_Input data_
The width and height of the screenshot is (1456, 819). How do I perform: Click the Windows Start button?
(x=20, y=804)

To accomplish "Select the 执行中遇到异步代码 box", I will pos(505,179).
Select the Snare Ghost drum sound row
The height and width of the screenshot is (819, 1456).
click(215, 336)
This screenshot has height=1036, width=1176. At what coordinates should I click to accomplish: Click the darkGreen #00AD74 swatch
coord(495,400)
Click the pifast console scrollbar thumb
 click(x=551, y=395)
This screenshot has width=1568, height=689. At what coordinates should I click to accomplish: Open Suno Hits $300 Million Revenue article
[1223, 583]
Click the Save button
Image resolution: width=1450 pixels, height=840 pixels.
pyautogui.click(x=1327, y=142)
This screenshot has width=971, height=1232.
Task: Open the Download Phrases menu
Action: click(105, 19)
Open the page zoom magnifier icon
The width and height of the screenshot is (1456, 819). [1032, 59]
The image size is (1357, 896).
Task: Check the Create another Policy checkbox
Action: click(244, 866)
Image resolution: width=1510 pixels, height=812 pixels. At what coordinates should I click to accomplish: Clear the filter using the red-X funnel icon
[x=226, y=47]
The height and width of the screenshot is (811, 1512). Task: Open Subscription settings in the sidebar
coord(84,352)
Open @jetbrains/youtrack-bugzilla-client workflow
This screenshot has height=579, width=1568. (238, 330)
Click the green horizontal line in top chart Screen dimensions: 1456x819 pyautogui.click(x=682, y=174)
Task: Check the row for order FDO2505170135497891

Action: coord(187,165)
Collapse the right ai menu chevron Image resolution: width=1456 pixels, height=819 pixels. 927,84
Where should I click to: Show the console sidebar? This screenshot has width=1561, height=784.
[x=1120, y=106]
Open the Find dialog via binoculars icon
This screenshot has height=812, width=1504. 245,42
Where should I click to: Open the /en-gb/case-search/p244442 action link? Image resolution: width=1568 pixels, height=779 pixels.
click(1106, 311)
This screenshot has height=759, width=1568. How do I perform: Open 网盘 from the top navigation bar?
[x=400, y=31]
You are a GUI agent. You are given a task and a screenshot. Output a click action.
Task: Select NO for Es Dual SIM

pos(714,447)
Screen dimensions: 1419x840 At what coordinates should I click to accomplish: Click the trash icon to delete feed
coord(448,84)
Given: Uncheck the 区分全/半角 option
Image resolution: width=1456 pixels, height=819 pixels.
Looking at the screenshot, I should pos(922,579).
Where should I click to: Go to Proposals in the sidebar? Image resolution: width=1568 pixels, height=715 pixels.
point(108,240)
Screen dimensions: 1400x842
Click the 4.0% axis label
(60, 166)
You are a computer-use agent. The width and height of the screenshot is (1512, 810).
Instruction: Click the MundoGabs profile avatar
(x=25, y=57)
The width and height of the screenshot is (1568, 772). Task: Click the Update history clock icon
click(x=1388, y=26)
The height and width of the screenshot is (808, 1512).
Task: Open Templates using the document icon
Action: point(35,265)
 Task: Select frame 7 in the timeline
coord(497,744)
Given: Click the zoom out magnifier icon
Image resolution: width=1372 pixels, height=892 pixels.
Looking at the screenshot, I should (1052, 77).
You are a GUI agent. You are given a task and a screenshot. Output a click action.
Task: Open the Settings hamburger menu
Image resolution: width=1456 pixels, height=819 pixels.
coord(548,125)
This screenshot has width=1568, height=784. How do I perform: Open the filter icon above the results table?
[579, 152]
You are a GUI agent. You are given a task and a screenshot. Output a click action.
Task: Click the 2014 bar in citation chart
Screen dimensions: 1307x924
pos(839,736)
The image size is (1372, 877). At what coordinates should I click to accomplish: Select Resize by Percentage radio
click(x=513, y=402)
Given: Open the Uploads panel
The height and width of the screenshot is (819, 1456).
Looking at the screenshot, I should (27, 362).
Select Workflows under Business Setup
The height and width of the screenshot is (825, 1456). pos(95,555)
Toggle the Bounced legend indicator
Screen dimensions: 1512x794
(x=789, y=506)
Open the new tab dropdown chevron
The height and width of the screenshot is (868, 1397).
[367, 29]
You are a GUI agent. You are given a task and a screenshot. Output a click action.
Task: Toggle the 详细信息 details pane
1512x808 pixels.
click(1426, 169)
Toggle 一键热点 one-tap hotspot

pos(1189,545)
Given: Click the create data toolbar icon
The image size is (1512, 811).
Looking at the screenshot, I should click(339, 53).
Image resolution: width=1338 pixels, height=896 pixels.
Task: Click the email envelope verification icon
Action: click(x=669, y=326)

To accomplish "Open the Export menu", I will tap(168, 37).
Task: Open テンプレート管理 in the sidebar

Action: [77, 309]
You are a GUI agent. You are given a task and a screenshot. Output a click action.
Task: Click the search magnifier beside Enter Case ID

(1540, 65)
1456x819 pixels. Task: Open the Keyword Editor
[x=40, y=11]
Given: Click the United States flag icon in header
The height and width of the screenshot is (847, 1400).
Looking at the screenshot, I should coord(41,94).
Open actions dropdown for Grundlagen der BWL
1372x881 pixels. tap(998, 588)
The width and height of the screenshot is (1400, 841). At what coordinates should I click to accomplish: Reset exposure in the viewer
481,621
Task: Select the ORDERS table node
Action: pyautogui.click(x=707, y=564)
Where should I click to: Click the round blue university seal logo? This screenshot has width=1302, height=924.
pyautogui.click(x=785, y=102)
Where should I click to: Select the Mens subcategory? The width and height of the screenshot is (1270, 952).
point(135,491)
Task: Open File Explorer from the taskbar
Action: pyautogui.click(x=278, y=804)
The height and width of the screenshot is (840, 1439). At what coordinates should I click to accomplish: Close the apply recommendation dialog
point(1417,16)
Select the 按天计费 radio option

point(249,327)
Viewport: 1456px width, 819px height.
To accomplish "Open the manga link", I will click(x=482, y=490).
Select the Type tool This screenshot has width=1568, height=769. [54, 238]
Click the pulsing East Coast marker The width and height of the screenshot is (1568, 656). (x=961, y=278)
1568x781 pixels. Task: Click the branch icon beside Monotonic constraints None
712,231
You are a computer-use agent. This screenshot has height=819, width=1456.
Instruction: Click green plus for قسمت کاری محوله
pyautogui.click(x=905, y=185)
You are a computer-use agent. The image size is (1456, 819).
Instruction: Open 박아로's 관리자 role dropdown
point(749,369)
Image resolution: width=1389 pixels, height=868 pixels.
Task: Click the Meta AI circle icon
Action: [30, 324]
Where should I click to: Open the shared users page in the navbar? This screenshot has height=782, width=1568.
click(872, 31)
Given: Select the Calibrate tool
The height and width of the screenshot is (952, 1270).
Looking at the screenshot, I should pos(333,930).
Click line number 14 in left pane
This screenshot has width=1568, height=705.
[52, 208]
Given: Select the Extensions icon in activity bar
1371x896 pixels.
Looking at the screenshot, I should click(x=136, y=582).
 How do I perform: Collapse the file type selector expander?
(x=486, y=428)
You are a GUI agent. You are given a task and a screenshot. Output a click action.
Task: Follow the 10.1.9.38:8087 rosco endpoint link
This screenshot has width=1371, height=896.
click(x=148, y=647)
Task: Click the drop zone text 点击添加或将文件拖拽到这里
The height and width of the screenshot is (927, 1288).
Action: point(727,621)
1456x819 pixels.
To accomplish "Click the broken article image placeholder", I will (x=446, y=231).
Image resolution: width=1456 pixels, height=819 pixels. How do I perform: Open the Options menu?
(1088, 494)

_Work request_
Write the data out in full, matching every line exactly.

_Reply to the task_
The width and height of the screenshot is (1456, 819). How do I perform: Click the Windows Start button?
(x=20, y=804)

To accomplish "Select the 执行中遇到异步代码 box", I will pos(505,179).
Select the Snare Ghost drum sound row
The height and width of the screenshot is (819, 1456).
click(215, 336)
This screenshot has height=1036, width=1176. At what coordinates should I click to accomplish: Click the darkGreen #00AD74 swatch
coord(495,400)
Click the pifast console scrollbar thumb
 click(x=551, y=395)
This screenshot has width=1568, height=689. At what coordinates should I click to accomplish: Open Suno Hits $300 Million Revenue article
[1223, 583]
Click the Save button
Image resolution: width=1450 pixels, height=840 pixels.
pyautogui.click(x=1327, y=142)
This screenshot has width=971, height=1232.
Task: Open the Download Phrases menu
Action: click(105, 19)
Open the page zoom magnifier icon
The width and height of the screenshot is (1456, 819). [1032, 59]
The image size is (1357, 896).
Task: Check the Create another Policy checkbox
Action: click(244, 866)
Image resolution: width=1510 pixels, height=812 pixels. At what coordinates should I click to accomplish: Clear the filter using the red-X funnel icon
[x=226, y=47]
The height and width of the screenshot is (811, 1512). Task: Open Subscription settings in the sidebar
coord(84,352)
Open @jetbrains/youtrack-bugzilla-client workflow
This screenshot has height=579, width=1568. (238, 330)
Click the green horizontal line in top chart Screen dimensions: 1456x819 pyautogui.click(x=682, y=174)
Task: Check the row for order FDO2505170135497891

Action: coord(187,165)
Collapse the right ai menu chevron Image resolution: width=1456 pixels, height=819 pixels. 927,84
Where should I click to: Show the console sidebar? This screenshot has width=1561, height=784.
[x=1120, y=106]
Open the Find dialog via binoculars icon
This screenshot has height=812, width=1504. 245,42
Where should I click to: Open the /en-gb/case-search/p244442 action link? Image resolution: width=1568 pixels, height=779 pixels.
click(1106, 311)
This screenshot has height=759, width=1568. How do I perform: Open 网盘 from the top navigation bar?
[x=400, y=31]
You are a GUI agent. You are given a task and a screenshot. Output a click action.
Task: Select NO for Es Dual SIM

pos(714,447)
Screen dimensions: 1419x840 At what coordinates should I click to accomplish: Click the trash icon to delete feed
coord(448,84)
Given: Uncheck the 区分全/半角 option
Image resolution: width=1456 pixels, height=819 pixels.
Looking at the screenshot, I should pos(922,579).
Where should I click to: Go to Proposals in the sidebar? Image resolution: width=1568 pixels, height=715 pixels.
point(108,240)
Screen dimensions: 1400x842
Click the 4.0% axis label
(60, 166)
You are a computer-use agent. The width and height of the screenshot is (1512, 810).
Instruction: Click the MundoGabs profile avatar
(x=25, y=57)
The width and height of the screenshot is (1568, 772). Task: Click the Update history clock icon
click(x=1388, y=26)
The height and width of the screenshot is (808, 1512).
Task: Open Templates using the document icon
Action: point(35,265)
 Task: Select frame 7 in the timeline
coord(497,744)
Given: Click the zoom out magnifier icon
Image resolution: width=1372 pixels, height=892 pixels.
Looking at the screenshot, I should (1052, 77).
You are a GUI agent. You are given a task and a screenshot. Output a click action.
Task: Open the Settings hamburger menu
Image resolution: width=1456 pixels, height=819 pixels.
coord(548,125)
This screenshot has width=1568, height=784. How do I perform: Open the filter icon above the results table?
[579, 152]
You are a GUI agent. You are given a task and a screenshot. Output a click action.
Task: Click the 2014 bar in citation chart
Screen dimensions: 1307x924
pos(839,736)
The image size is (1372, 877). At what coordinates should I click to accomplish: Select Resize by Percentage radio
click(x=513, y=402)
Given: Open the Uploads panel
The height and width of the screenshot is (819, 1456).
Looking at the screenshot, I should (27, 362).
Select Workflows under Business Setup
The height and width of the screenshot is (825, 1456). pos(95,555)
Toggle the Bounced legend indicator
Screen dimensions: 1512x794
(x=789, y=506)
Open the new tab dropdown chevron
The height and width of the screenshot is (868, 1397).
[367, 29]
You are a GUI agent. You are given a task and a screenshot. Output a click action.
Task: Toggle the 详细信息 details pane
1512x808 pixels.
click(1426, 169)
Toggle 一键热点 one-tap hotspot

pos(1189,545)
Given: Click the create data toolbar icon
The image size is (1512, 811).
Looking at the screenshot, I should click(339, 53).
Image resolution: width=1338 pixels, height=896 pixels.
Task: Click the email envelope verification icon
Action: click(x=669, y=326)

To accomplish "Open the Export menu", I will tap(168, 37).
Task: Open テンプレート管理 in the sidebar

Action: [77, 309]
You are a GUI agent. You are given a task and a screenshot. Output a click action.
Task: Click the search magnifier beside Enter Case ID

(1540, 65)
1456x819 pixels. Task: Open the Keyword Editor
[x=40, y=11]
Given: Click the United States flag icon in header
The height and width of the screenshot is (847, 1400).
Looking at the screenshot, I should coord(41,94).
Open actions dropdown for Grundlagen der BWL
1372x881 pixels. tap(998, 588)
The width and height of the screenshot is (1400, 841). At what coordinates should I click to accomplish: Reset exposure in the viewer
481,621
Task: Select the ORDERS table node
Action: pyautogui.click(x=707, y=564)
Where should I click to: Click the round blue university seal logo? This screenshot has width=1302, height=924.
pyautogui.click(x=785, y=102)
Where should I click to: Select the Mens subcategory? The width and height of the screenshot is (1270, 952).
point(135,491)
Task: Open File Explorer from the taskbar
Action: pyautogui.click(x=278, y=804)
The height and width of the screenshot is (840, 1439). At what coordinates should I click to accomplish: Close the apply recommendation dialog
point(1417,16)
Select the 按天计费 radio option

point(249,327)
Viewport: 1456px width, 819px height.
To accomplish "Open the manga link", I will click(x=482, y=490).
Select the Type tool This screenshot has width=1568, height=769. [54, 238]
Click the pulsing East Coast marker The width and height of the screenshot is (1568, 656). (x=961, y=278)
1568x781 pixels. Task: Click the branch icon beside Monotonic constraints None
712,231
You are a computer-use agent. This screenshot has height=819, width=1456.
Instruction: Click green plus for قسمت کاری محوله
pyautogui.click(x=905, y=185)
You are a computer-use agent. The image size is (1456, 819).
Instruction: Open 박아로's 관리자 role dropdown
point(749,369)
Image resolution: width=1389 pixels, height=868 pixels.
Task: Click the Meta AI circle icon
Action: [30, 324]
Where should I click to: Open the shared users page in the navbar? This screenshot has height=782, width=1568.
click(872, 31)
Given: Select the Calibrate tool
The height and width of the screenshot is (952, 1270).
Looking at the screenshot, I should pos(333,930).
Click line number 14 in left pane
This screenshot has width=1568, height=705.
[52, 208]
Given: Select the Extensions icon in activity bar
1371x896 pixels.
Looking at the screenshot, I should click(x=136, y=582).
 How do I perform: Collapse the file type selector expander?
(x=486, y=428)
You are a GUI agent. You are given a task and a screenshot. Output a click action.
Task: Follow the 10.1.9.38:8087 rosco endpoint link
This screenshot has width=1371, height=896.
click(x=148, y=647)
Task: Click the drop zone text 点击添加或将文件拖拽到这里
The height and width of the screenshot is (927, 1288).
Action: point(727,621)
1456x819 pixels.
To accomplish "Click the broken article image placeholder", I will (x=446, y=231).
Image resolution: width=1456 pixels, height=819 pixels. How do I perform: Open the Options menu?
(1088, 494)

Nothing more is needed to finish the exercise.